7.1. Het verzet kan naar het oordeel van de Kamer niet slagen. Het onderzoek in verzet heeft naar het oordeel van de Kamer niet geleid tot vaststelling van andere feiten dan wel tot andere beschouwingen en gevolgtrekkingen dan die vervat in de beslissing van de voorzitter waarmee de Kamer zich verenigt. De Kamer merkt ten aanzien van verzetsgrond 6.1. op dat de vraag of een vonnis al dan niet formeel geëxecuteerd kan worden, uiteindelijk door de civiele rechter beantwoord dient te worden en niet door de tuchtrechter. Alleen indien evident is dat een gerechtsdeurwaarder executiemaatregelen heeft getroffen waarvoor een executoriale titel ontbreekt, kan dat reden zijn voor tuchtrechtelijke maatregelen, maar daarvan is hier geen sprake. Ten aanzien van verzetsgrond 6.2. heeft klaagster niet aannemelijk kunnen maken dat de daar genoemde restitutie van € 700,00 alleen ziet op de maand september 2014. De gerechtsdeurwaarder heeft gemotiveerd aangevoerd dat dit bedrag betrekking heeft op de in eerste instantie onjuist vastgestelde belastingvrije voet van zowel de maand augustus als de maand september 2014, zodat de beslissing van de voorzitter zoals gegeven onder 4.3 tevens ziet op de maand augustus 2014. De Kamer acht de beslissing van de voorzitter dan ook juist en de door klaagster aangevoerde gronden geven geen aanleiding de motivering van de beslissing aan te passen.

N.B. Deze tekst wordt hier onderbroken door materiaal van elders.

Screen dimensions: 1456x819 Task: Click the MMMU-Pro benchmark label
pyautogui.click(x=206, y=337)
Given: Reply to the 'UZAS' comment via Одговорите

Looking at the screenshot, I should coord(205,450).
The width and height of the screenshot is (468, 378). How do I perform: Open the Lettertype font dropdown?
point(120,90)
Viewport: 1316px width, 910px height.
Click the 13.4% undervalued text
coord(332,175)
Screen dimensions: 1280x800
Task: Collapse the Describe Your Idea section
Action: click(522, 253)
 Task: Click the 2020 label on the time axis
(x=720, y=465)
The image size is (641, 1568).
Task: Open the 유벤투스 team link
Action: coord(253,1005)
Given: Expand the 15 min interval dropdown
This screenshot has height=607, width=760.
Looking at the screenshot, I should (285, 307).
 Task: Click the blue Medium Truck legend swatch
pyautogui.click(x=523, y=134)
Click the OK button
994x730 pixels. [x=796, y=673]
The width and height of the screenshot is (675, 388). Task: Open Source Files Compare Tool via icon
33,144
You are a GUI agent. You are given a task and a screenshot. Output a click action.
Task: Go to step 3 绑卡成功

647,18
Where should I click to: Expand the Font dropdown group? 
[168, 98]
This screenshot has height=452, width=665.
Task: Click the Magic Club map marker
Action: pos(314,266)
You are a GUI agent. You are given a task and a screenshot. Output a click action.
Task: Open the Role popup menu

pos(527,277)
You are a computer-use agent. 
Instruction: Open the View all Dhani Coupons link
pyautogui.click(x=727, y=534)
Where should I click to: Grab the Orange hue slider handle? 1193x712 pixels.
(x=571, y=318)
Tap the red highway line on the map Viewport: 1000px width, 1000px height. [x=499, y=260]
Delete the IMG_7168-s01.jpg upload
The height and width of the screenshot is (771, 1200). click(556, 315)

7.2. Op grond van het voorgaande wordt beslist als volgt.

BESLISSING

De Kamer voor Gerechtsdeurwaarders:

-       verklaart het verzet ongegrond.

Aldus gegeven door mr. L. van Berkum, voorzitter, en mrs. A.E. de Vos en J.J.L. Boudewijn, leden, en uitgesproken ter openbare terechtzitting van 22 november 2016, in tegenwoordigheid van de secretaris.

Tegen deze beslissing staat op grond van het bepaalde in artikel 39, lid 4 van de Gerechtsdeurwaarderswet geen rechtsmiddel open.